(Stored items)
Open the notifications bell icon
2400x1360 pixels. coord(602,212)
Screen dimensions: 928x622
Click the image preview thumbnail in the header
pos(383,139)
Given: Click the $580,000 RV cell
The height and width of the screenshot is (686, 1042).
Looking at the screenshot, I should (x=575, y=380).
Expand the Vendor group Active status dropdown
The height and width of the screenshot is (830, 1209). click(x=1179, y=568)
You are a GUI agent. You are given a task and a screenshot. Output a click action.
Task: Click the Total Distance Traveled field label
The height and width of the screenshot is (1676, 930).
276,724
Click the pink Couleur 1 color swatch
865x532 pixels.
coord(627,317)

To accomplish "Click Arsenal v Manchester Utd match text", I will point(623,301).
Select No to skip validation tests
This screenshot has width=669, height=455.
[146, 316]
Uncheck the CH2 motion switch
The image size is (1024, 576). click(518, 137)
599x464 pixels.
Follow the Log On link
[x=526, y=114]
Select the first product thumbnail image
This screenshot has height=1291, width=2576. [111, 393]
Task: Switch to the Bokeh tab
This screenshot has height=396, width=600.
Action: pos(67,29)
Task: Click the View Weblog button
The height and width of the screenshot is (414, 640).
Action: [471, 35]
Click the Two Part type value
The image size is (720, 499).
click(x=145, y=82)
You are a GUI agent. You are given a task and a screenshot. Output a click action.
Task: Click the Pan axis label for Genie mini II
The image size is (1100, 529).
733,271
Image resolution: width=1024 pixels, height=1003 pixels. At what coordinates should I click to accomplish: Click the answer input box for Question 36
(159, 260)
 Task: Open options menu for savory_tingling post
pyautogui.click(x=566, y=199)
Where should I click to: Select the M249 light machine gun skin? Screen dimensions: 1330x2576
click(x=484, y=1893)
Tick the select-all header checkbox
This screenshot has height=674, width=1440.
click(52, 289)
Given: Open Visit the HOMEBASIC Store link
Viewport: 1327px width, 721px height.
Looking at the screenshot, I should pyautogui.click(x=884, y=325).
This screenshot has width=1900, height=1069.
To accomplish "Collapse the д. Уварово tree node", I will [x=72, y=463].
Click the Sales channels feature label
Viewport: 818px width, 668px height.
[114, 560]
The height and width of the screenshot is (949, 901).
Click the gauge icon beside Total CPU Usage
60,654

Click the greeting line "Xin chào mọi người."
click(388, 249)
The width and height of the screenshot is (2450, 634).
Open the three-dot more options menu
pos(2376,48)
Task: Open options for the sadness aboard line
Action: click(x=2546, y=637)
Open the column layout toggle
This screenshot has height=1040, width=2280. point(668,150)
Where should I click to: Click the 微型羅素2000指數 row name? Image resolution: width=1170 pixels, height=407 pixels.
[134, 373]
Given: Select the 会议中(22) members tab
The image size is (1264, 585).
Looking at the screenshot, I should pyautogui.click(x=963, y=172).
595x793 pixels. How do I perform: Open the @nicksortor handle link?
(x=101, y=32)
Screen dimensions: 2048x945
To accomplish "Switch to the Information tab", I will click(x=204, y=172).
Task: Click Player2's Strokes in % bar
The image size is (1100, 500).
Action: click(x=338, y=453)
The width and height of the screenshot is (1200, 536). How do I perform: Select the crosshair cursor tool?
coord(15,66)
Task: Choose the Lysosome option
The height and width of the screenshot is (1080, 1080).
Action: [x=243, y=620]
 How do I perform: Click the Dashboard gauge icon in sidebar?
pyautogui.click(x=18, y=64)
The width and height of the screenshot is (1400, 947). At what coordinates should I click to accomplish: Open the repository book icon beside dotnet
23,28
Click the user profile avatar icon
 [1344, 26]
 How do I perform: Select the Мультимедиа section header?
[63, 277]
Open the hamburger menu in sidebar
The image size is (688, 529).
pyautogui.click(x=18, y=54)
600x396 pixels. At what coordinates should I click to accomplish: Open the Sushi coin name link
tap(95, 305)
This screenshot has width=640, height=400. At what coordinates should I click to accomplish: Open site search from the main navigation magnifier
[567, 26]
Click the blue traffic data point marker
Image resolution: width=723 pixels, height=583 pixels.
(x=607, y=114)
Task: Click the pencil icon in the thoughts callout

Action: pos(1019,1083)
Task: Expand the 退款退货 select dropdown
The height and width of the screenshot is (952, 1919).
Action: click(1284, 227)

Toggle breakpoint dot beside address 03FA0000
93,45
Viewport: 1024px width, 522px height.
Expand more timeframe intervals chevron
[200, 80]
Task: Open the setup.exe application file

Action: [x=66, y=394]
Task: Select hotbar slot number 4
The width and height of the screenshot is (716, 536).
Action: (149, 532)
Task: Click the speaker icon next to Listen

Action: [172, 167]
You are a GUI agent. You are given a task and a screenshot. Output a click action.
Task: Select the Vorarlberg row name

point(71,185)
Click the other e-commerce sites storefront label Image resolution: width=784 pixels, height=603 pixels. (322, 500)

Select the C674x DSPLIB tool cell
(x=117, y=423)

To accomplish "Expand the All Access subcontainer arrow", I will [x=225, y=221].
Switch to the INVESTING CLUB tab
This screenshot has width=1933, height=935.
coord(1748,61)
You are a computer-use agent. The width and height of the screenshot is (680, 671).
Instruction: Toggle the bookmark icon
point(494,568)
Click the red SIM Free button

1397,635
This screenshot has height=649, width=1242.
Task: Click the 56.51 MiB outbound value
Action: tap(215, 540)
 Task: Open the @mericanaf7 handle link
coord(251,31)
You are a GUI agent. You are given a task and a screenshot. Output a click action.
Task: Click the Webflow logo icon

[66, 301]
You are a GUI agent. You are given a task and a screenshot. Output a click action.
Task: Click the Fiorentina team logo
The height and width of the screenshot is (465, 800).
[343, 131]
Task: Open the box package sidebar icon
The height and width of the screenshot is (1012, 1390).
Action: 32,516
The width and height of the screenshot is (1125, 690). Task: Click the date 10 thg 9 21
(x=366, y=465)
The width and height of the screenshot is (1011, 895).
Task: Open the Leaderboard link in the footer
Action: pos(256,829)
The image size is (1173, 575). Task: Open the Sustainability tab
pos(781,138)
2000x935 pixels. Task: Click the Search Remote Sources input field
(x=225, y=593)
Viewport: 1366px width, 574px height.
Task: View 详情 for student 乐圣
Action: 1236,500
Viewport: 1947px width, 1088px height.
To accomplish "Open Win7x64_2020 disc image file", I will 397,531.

REQUIREMENT: Write out exactly the final stretch of the records: the line containing "Task: Open the box package sidebar icon" and every line after it, through the last, and nothing else.

ANSWER TO THE PROBLEM:
Task: Open the box package sidebar icon
The height and width of the screenshot is (1012, 1390).
Action: 32,516
The width and height of the screenshot is (1125, 690). Task: Click the date 10 thg 9 21
(x=366, y=465)
The width and height of the screenshot is (1011, 895).
Task: Open the Leaderboard link in the footer
Action: pos(256,829)
The image size is (1173, 575). Task: Open the Sustainability tab
pos(781,138)
2000x935 pixels. Task: Click the Search Remote Sources input field
(x=225, y=593)
Viewport: 1366px width, 574px height.
Task: View 详情 for student 乐圣
Action: 1236,500
Viewport: 1947px width, 1088px height.
To accomplish "Open Win7x64_2020 disc image file", I will 397,531.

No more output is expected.